*** DOCUMENT EXCERPT ***

Like I want to parse 127.0.0.1
it can be parsed correctly but 127.0.a.1
is not a valid ip address so it should throw an error. How to do this using optparse in python?
Like to parse a integer or a string value we use
parser.add_option("-n", action="store", type="int", dest="number")
but for parsing a valid ip address what should we write?
I think that using this section of the optparse documentation, this SO answer (which adresses the exact same question with argparse) can be adapted to optparse.
The idea is basically the following:
Therefore, the code would look like this:
from copy import copy
from optparse import OptionParser, Option, OptionValueError
import re
# define checker function
def check_ip(option, opt, value):
try:
return re.match(r'(\d{3}(\.\d){3})', value).group(0) # I added some
# parethesis to the comment in order to define the IP as group(0)
except: # I think re.match().group() would raise an AttributeError, check it
raise OptionValueError(
"option %s: invalid IP value: %r" % (opt, value))

*** End of DOCUMENT EXCERPT ***

WHAT YOU SHOULD DO
Transcribe the passage on validating IP addresses with optparse, beginning at the words "Like I want" and stopping after the words "should we write?". Rely solely on the text above.

*** MATERIAL PROVIDED ***

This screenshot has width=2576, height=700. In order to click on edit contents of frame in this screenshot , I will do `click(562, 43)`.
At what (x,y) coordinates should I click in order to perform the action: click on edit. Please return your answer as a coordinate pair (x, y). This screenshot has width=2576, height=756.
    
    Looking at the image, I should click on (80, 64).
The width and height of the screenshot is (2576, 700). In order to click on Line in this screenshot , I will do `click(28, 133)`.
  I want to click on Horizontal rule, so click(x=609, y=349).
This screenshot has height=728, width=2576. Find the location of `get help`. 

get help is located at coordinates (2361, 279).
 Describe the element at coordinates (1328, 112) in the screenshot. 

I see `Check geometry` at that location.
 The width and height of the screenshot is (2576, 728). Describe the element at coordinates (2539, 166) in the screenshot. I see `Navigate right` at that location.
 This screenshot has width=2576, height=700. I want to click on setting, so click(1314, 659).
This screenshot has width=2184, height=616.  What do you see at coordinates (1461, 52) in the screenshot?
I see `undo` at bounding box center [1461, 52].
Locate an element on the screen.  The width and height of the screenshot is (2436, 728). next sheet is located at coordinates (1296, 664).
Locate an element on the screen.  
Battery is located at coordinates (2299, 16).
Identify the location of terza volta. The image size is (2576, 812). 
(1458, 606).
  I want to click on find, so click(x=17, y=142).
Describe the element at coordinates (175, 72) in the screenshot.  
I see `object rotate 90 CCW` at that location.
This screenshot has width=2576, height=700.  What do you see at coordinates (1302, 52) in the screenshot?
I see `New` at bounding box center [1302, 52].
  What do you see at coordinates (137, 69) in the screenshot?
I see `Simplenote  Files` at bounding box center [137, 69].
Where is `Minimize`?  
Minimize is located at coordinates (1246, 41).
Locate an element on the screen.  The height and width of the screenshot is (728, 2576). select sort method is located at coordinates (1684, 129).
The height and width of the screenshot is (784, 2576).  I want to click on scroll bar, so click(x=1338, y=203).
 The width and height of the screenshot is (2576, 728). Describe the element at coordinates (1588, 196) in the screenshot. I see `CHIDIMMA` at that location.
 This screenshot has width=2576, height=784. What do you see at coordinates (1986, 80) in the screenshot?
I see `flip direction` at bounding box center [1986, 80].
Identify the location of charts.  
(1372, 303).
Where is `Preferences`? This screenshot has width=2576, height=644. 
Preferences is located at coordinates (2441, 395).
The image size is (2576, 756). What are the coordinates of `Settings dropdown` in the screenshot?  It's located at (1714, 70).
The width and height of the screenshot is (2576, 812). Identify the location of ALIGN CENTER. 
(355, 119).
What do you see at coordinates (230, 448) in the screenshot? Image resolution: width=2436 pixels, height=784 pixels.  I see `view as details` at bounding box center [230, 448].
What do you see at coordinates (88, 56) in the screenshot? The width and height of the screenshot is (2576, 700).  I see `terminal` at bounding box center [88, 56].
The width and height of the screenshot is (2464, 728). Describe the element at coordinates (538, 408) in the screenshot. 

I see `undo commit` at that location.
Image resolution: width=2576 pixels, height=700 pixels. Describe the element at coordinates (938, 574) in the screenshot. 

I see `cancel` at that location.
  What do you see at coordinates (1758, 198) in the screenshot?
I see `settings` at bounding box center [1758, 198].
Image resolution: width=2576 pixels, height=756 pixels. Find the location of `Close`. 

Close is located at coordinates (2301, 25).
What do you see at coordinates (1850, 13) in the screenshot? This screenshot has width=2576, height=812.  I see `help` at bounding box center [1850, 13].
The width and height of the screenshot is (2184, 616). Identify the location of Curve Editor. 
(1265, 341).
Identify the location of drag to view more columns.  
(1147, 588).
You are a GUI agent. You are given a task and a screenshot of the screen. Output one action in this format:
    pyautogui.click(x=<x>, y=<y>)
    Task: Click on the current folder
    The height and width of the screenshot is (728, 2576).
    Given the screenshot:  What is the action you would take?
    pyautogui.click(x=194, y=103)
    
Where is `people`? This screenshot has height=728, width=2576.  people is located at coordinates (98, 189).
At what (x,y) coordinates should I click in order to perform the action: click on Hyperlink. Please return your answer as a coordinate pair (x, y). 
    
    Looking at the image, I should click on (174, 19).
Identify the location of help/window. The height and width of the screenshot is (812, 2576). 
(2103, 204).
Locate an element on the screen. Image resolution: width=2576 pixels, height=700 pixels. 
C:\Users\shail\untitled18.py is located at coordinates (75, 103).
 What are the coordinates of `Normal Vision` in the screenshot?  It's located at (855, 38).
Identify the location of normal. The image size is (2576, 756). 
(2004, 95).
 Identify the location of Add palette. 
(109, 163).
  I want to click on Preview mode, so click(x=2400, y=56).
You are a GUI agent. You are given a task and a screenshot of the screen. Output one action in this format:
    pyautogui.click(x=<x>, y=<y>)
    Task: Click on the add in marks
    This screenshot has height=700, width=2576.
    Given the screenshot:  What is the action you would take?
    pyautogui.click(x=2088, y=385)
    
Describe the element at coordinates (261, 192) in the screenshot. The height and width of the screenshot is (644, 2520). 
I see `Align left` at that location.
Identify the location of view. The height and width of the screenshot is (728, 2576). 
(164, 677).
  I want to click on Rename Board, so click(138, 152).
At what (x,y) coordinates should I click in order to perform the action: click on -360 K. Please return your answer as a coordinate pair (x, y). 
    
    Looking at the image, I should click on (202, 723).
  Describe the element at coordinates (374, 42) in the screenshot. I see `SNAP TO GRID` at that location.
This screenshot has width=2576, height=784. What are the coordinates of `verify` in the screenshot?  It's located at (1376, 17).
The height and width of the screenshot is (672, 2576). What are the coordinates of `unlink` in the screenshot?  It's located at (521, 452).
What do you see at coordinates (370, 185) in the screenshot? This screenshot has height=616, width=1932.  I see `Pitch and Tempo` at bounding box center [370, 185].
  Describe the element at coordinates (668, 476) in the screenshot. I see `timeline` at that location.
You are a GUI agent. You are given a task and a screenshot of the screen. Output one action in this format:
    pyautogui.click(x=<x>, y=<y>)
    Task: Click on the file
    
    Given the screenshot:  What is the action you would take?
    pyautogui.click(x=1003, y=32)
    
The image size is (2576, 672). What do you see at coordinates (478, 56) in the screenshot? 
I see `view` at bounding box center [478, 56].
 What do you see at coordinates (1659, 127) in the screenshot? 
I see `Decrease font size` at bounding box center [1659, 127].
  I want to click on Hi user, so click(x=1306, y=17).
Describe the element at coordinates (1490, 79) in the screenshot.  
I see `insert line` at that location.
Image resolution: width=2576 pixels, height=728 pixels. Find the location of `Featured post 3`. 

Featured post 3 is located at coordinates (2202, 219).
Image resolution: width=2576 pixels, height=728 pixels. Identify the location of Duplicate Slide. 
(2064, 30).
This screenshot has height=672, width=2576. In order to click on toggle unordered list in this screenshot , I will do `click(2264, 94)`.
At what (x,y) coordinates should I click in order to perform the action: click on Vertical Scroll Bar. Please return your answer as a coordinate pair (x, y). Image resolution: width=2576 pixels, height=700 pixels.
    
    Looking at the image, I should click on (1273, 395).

*** End of MATERIAL PROVIDED ***

EXERCISE OUTPUT
Like I want to parse 127.0.0.1
it can be parsed correctly but 127.0.a.1
is not a valid ip address so it should throw an error. How to do this using optparse in python?
Like to parse a integer or a string value we use
parser.add_option("-n", action="store", type="int", dest="number")
but for parsing a valid ip address what should we write?